Big debt is fine – just don’t make it personal
Australian government debt is on track to reach $1 trillion by June 2025 (around $37,000 per person), according to research by MyState Bank. Most people seem to be comfortable with the sizeable amount, which represents almost a third of superannuation assets.
According to the research, 74% of us are okay with the debt if it is used for job creation, aged care and mental health. However, 62% are concerned about high personal debt.
According to Heather McGovern, MyState’s general manager of customer experience, given the record low interest rates that support this borrowing, Australians understand how debt can be harnessed for economic good.

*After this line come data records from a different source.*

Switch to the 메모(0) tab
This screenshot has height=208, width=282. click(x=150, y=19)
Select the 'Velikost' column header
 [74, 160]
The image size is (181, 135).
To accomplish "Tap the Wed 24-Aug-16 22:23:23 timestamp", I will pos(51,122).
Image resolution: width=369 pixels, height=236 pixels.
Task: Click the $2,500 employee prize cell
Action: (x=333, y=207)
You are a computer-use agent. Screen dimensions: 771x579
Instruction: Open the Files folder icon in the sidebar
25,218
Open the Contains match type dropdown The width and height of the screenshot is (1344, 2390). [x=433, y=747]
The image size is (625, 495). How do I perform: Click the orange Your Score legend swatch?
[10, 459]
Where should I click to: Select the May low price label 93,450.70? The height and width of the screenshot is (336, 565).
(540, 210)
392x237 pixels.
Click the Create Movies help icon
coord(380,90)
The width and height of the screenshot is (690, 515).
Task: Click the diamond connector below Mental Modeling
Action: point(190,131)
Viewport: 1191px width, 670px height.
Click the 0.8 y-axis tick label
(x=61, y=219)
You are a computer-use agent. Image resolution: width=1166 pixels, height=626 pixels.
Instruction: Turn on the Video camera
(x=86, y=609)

“The fact that most Australians are comfortable with government debt increasing to support economic growth as we emerge from the pandemic shows that we have a mature, rational understanding of the economic climate. Australians recognise these are unprecedented times and the government needs to be doing everything it can to keep people in jobs while also supporting key initiatives such as aged care and mental health.”
However, it’s a different story when it comes to personal debt. “If Covid has taught us anything, it is that things can change quickly, and having your finances in order remains prudent in these times,” says McGovern. “What started out as a health crisis has been felt in hip pockets across the country, and while lockdown measures have helped some Australians into a better financial position, for others it has left gaping holes in their income.”
While it’s not ideal for people to take on too much debt during uncertain times, Tony Sandercock, a financial adviser at WeTalkMoney, based on Queensland’s Sunshine Coast, says many people feel they have no option. “It’s important to be mindful of the type and level of debt. It can end up costing plenty in the long run if you don’t play your cards right. I hope people consider the alternatives first, which include managing cash flow, tightening the belt, trimming lifestyle or refinancing debt to a lower interest rate if that’s possible.”
He says if people do need to use debt, they should cut the costs, and look at other ways to reduce spending, such as changing mobile provider and cutting subscriptions. “Even small savings now can have a big benefit down the track.”